**Written request 1:** Reproduce word for word the discussion on widening the timeline templates.
**Written request 2:** Quote only the records from the line with "Given: Mute audio with the speaker icon" to the line with "(x=42, y=579)", including both of those lines.

**Extract to read:**
--- start ---
The equivalent Precambrian template, {{All time 250px}}, already uses a wider resolution, and I don't see why this can't work for the main timeline (and the period-by-period {{Period fossil range/rangebar}} which also uses 220px).

I've made a 280 pixels demo at User:Chaotic Enby/Phanerozoic 280px, inspired by what is currently being done on the Hebrew Wikipedia. You can see a comparison to the right in "real conditions", inside a taxobox with bold text and 88% font size, although without the range or the timeline zoom. This width gives some breathing space to the Silurian and the Neogene, while also allowing us to add a white highlight to blue links for readability (instead of having to alternate blue and white links depending on background color).

Should we go ahead and widen the timeline templates to 250 or even 280 pixels? Chaotic Enby (talk · contribs) 02:34, 11 April 2026 (UTC)[reply]

CE you are always cooking. Yes, that looks good, though I have a harder time reading the blue links with white shadow. I wonder if altering the back colors to make the links white instead of blue would be easier to see? 3df (talk) 08:18, 12 April 2026 (UTC)[reply]
Yep, that's feasible too! My hope was that the shadows would make reading easier without having to alternate link colors, although we could very much keep the existing link colors and still widen the timeline.
--- end ---
**Information given:**
--- start ---
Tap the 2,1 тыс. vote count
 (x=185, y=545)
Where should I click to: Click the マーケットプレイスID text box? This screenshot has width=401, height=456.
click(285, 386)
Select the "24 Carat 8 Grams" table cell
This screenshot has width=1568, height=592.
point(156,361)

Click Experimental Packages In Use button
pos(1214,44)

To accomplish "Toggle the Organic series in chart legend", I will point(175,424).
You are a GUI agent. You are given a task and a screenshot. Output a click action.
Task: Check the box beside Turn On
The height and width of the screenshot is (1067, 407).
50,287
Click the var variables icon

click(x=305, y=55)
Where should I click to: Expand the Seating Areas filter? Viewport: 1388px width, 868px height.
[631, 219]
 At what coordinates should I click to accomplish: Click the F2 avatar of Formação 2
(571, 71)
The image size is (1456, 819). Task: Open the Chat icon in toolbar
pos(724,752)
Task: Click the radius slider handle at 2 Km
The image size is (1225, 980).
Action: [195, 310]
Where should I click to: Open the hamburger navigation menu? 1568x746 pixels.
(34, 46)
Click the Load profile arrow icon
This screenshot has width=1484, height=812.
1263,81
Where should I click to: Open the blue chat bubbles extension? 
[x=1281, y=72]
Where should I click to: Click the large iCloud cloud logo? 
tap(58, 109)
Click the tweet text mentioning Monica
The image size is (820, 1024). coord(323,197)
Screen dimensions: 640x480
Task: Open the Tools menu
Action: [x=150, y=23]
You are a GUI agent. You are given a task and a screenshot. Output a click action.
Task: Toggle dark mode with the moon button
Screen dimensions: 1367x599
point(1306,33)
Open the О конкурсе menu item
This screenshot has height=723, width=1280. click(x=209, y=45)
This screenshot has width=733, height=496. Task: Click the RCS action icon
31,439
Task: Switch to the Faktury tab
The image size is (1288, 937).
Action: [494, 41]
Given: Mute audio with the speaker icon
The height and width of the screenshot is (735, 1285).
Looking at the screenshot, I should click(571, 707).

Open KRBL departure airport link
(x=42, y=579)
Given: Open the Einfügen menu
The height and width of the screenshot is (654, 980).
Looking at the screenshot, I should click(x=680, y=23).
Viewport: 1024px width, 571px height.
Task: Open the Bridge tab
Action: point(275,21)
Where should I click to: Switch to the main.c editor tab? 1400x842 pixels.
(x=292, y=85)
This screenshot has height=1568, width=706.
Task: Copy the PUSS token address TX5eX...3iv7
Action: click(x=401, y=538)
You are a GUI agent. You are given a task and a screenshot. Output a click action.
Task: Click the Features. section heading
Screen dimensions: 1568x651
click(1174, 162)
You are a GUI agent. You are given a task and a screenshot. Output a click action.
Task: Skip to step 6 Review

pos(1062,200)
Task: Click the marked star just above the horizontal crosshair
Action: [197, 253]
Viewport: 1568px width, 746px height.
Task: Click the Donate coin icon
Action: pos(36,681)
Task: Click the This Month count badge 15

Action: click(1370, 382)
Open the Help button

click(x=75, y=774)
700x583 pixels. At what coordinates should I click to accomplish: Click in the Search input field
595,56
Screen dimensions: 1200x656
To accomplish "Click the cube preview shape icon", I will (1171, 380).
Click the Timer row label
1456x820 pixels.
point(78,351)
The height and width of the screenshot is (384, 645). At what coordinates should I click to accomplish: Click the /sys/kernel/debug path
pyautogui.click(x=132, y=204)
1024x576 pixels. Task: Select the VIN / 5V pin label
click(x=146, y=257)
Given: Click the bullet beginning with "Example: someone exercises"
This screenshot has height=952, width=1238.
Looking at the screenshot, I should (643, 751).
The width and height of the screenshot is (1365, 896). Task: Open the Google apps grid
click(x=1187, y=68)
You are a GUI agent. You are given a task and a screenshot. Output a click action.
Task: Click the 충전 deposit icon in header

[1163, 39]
--- end ---
**Result 1:**
The equivalent Precambrian template, {{All time 250px}}, already uses a wider resolution, and I don't see why this can't work for the main timeline (and the period-by-period {{Period fossil range/rangebar}} which also uses 220px).

I've made a 280 pixels demo at User:Chaotic Enby/Phanerozoic 280px, inspired by what is currently being done on the Hebrew Wikipedia. You can see a comparison to the right in "real conditions", inside a taxobox with bold text and 88% font size, although without the range or the timeline zoom. This width gives some breathing space to the Silurian and the Neogene, while also allowing us to add a white highlight to blue links for readability (instead of having to alternate blue and white links depending on background color).

Should we go ahead and widen the timeline templates to 250 or even 280 pixels? Chaotic Enby (talk · contribs) 02:34, 11 April 2026 (UTC)[reply]

CE you are always cooking. Yes, that looks good, though I have a harder time reading the blue links with white shadow. I wonder if altering the back colors to make the links white instead of blue would be easier to see? 3df (talk) 08:18, 12 April 2026 (UTC)[reply]
Yep, that's feasible too! My hope was that the shadows would make reading easier without having to alternate link colors, although we could very much keep the existing link colors and still widen the timeline.

**Result 2:**
Given: Mute audio with the speaker icon
The height and width of the screenshot is (735, 1285).
Looking at the screenshot, I should click(571, 707).

Open KRBL departure airport link
(x=42, y=579)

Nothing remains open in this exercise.